In spite of the wage differences, the statistics on savings and debt, and the struggles of single parenthood, the number of women buying homes without a spouse or partner is on the rise, according to Bloomberg. This rite of passage, previously reserved for happily married couples, now has a fresh, inspiring and independent face.
“By 2007, Michelle Jackson, a 30-something writer in Denver, held a master’s degree, had traveled the world, and was enjoying her social life as a single woman. ‘I wanted to have my own place,”Jackson said. “A lot of people in my circle of friends were women purchasing their homes when they got married, but I still felt like I wanted to build my own wealth and buy. If and when I met someone, it’s something that just added to what I bring to the relationship. It didn’t make sense to wait.”

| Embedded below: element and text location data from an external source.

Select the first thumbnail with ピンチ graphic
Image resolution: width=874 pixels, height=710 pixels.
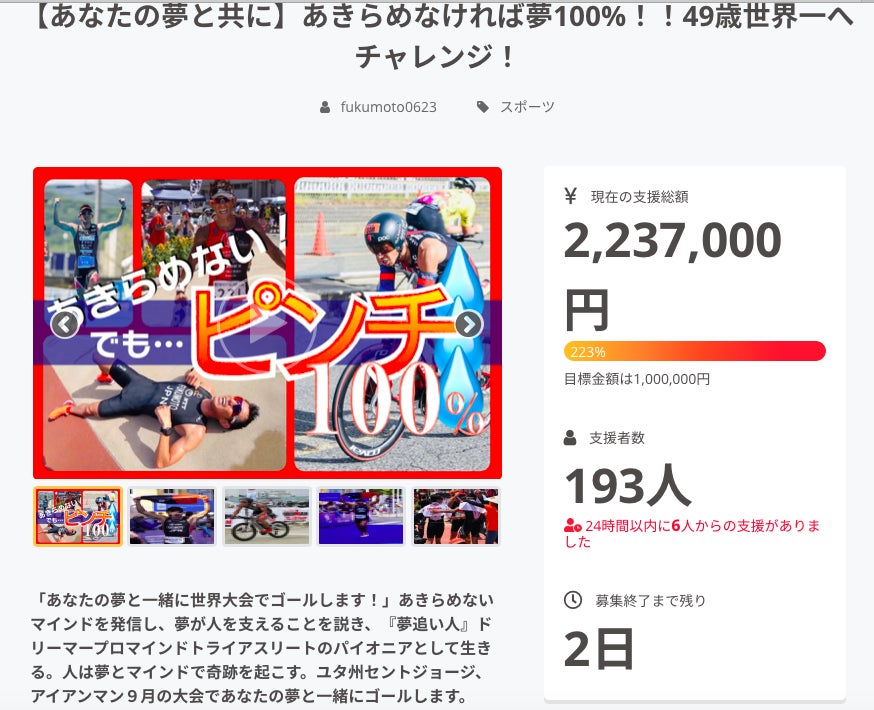coord(77,516)
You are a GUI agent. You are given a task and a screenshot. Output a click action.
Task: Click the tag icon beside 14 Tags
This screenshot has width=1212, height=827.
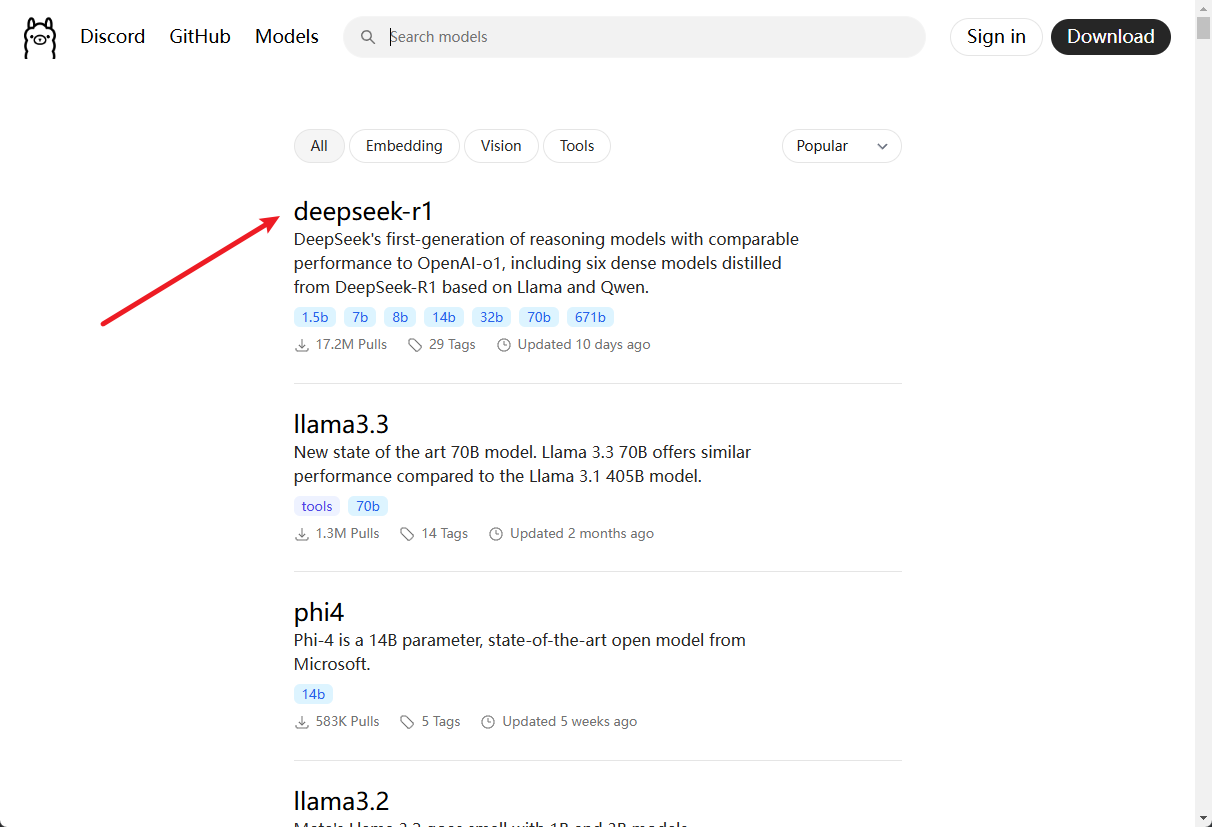pyautogui.click(x=407, y=534)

Sentiments like Jackson’s are becoming the norm, rather than the exception, and are a far cry from the 1960’s stereotypes and prior historical barriers to women owning property. In fact, the rate at which single women are outpacing single men in home ownership is significant:
“…single women account for 17 percent of homebuyers in the U.S., compared with 7 percent of single men. The data, from last year, are from the National Association of Realtors.”
What is driving this trend? Research has found multiple factors that are playing a role in single women’s decisions to own a home, from the sheer numbers of young women in the marketplace to an interesting challenge of previously held stereotypes about women’s desire for marriage and settling down versus men.
“For one, unmarried women may be likelier than men to seize singledom as a lifestyle, said Bella DePaulo, a professor at the University of California at Santa Barbara and the author of Singled Out. “Despite the stereotypes that insist that women care more about marriage than men do, it may actually be single life that women embrace more than men,” DePaulo said. “Some research suggests that single women are especially unlikely to be lonely—again, contrary to our stereotypes. … I think that buying a home is a way of living your single life fully, rather than seeing your single years as just marking time until you find The One.”
It’s clear that women are taking advantage of a world that has offered then many more opportunities for personal and professional development than in the past. For the real estate world, it will be imperative to learn whats important to single women in making their first, and subsequent, investments in the marketplace.